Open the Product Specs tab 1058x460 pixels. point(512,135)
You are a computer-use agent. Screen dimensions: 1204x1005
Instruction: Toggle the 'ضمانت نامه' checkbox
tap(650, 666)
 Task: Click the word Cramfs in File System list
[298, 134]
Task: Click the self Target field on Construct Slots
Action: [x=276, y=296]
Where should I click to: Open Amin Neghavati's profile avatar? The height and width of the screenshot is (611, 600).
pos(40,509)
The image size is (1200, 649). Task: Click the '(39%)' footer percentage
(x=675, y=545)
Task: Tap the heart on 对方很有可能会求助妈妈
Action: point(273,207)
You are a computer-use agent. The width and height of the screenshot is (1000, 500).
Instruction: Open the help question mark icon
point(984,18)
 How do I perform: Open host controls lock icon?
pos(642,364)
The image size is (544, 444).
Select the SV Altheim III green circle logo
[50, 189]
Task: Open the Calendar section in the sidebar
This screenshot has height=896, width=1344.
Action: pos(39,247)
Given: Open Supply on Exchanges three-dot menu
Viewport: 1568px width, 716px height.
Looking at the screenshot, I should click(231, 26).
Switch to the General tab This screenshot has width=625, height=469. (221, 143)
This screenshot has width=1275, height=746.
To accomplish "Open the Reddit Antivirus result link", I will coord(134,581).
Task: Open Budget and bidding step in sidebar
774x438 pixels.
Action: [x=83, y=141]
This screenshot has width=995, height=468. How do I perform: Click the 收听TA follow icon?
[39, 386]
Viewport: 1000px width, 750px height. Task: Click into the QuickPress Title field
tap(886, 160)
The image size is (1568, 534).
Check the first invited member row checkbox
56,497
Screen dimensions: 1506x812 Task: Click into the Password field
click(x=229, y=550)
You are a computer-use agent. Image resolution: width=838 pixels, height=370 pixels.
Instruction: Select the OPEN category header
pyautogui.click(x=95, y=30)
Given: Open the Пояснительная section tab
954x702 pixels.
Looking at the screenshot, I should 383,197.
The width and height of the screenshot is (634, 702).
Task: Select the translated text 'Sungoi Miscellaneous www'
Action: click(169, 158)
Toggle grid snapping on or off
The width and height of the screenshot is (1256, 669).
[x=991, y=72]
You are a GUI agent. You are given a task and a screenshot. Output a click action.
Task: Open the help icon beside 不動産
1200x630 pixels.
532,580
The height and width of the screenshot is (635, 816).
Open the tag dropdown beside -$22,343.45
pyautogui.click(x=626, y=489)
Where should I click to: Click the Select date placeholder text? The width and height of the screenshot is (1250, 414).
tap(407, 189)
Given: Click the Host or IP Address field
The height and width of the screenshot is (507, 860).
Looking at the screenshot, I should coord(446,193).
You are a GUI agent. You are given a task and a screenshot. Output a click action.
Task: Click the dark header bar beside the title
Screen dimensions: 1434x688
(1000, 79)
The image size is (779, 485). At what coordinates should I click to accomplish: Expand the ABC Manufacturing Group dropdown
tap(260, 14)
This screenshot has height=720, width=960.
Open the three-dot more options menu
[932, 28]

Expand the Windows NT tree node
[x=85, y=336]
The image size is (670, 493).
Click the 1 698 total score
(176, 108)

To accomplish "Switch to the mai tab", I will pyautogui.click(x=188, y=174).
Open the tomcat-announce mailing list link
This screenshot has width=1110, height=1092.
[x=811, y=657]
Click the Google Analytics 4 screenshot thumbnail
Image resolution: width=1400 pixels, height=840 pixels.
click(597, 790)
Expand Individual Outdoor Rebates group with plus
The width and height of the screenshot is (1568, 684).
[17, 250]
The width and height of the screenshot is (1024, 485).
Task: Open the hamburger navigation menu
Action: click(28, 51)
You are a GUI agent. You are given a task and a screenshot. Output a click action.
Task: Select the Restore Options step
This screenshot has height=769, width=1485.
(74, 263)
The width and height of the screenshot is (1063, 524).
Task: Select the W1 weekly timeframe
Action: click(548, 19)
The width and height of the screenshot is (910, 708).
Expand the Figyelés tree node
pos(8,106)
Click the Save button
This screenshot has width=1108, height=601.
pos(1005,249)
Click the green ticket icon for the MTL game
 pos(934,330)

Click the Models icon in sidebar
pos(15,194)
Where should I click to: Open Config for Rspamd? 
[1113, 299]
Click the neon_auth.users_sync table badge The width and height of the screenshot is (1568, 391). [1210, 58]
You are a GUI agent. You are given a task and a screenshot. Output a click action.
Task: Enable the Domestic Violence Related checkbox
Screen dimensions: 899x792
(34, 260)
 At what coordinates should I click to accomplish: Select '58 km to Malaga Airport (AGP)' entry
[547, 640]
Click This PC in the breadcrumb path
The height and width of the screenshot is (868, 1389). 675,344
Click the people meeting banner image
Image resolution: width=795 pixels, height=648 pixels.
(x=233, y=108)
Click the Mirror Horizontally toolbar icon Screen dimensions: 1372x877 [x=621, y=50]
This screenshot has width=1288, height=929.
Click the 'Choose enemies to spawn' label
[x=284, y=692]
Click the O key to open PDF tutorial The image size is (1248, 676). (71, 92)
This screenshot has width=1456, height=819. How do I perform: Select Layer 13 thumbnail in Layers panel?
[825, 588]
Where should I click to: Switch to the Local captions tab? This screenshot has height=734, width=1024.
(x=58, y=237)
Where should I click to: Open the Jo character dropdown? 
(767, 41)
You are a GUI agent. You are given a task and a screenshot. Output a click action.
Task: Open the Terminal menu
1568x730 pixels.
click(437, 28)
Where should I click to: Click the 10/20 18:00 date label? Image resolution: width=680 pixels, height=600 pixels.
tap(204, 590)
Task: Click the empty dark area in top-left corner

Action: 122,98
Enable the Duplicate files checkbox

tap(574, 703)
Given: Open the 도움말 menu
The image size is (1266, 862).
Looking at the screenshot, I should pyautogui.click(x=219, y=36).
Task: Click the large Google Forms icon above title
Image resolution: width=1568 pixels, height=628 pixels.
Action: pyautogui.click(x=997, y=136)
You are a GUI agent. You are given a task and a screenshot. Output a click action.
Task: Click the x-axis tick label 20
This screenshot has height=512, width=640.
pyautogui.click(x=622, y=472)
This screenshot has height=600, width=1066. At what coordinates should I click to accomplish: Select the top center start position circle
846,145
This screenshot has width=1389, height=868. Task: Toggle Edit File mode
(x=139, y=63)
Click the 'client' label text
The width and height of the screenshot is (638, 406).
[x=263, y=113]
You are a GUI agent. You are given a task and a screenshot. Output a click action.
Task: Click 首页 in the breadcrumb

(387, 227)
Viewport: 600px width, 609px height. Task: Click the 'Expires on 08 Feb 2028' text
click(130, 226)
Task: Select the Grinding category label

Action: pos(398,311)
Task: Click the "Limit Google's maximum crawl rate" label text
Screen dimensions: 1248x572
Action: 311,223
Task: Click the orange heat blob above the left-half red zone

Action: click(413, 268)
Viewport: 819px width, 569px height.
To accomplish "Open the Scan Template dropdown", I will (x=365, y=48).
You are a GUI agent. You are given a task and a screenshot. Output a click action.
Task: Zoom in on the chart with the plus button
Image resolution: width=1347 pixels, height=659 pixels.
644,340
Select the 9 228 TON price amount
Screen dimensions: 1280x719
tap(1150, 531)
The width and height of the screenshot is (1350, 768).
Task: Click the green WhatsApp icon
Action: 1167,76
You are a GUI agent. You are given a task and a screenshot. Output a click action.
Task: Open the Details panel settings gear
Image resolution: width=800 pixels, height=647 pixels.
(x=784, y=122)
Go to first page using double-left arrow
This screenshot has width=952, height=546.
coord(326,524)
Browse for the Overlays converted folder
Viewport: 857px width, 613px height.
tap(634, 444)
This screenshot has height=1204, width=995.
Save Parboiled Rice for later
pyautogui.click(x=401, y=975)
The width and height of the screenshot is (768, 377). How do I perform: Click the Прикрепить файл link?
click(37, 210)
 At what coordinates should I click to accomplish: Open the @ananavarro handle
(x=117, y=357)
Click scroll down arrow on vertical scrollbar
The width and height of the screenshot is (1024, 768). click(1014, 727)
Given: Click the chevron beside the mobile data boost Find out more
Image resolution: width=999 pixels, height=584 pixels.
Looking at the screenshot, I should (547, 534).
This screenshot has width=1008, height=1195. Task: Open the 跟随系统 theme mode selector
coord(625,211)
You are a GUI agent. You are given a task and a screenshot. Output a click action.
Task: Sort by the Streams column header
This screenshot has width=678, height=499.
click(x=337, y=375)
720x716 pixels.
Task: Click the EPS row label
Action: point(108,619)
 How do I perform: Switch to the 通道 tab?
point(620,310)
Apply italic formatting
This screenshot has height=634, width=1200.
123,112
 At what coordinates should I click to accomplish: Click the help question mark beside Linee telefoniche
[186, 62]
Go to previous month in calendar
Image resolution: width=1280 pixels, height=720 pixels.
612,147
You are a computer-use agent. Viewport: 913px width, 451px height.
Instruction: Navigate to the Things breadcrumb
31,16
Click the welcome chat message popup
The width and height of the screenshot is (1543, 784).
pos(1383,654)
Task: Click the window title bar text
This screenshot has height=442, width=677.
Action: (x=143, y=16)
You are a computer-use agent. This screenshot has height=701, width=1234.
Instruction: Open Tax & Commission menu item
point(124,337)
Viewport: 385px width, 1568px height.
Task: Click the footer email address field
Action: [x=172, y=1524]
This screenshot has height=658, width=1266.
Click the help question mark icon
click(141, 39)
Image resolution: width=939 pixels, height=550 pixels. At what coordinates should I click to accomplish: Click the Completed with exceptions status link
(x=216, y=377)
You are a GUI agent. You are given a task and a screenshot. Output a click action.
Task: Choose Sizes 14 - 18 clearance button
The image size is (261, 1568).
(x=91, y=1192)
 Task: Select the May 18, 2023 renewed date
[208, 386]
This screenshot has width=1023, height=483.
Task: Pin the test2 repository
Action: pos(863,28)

.....

▸ **Work item**:
The response must contain exactly the lines from the one with "This screenshot has height=634, width=1200." to the end of the entries above, both included, and nothing more.

▸ **Answer section**:
This screenshot has height=634, width=1200.
123,112
 At what coordinates should I click to accomplish: Click the help question mark beside Linee telefoniche
[186, 62]
Go to previous month in calendar
Image resolution: width=1280 pixels, height=720 pixels.
612,147
You are a computer-use agent. Viewport: 913px width, 451px height.
Instruction: Navigate to the Things breadcrumb
31,16
Click the welcome chat message popup
The width and height of the screenshot is (1543, 784).
pos(1383,654)
Task: Click the window title bar text
This screenshot has height=442, width=677.
Action: (x=143, y=16)
You are a computer-use agent. This screenshot has height=701, width=1234.
Instruction: Open Tax & Commission menu item
point(124,337)
Viewport: 385px width, 1568px height.
Task: Click the footer email address field
Action: [x=172, y=1524]
This screenshot has height=658, width=1266.
Click the help question mark icon
click(141, 39)
Image resolution: width=939 pixels, height=550 pixels. At what coordinates should I click to accomplish: Click the Completed with exceptions status link
(x=216, y=377)
You are a GUI agent. You are given a task and a screenshot. Output a click action.
Task: Choose Sizes 14 - 18 clearance button
The image size is (261, 1568).
(x=91, y=1192)
 Task: Select the May 18, 2023 renewed date
[208, 386]
This screenshot has width=1023, height=483.
Task: Pin the test2 repository
Action: pos(863,28)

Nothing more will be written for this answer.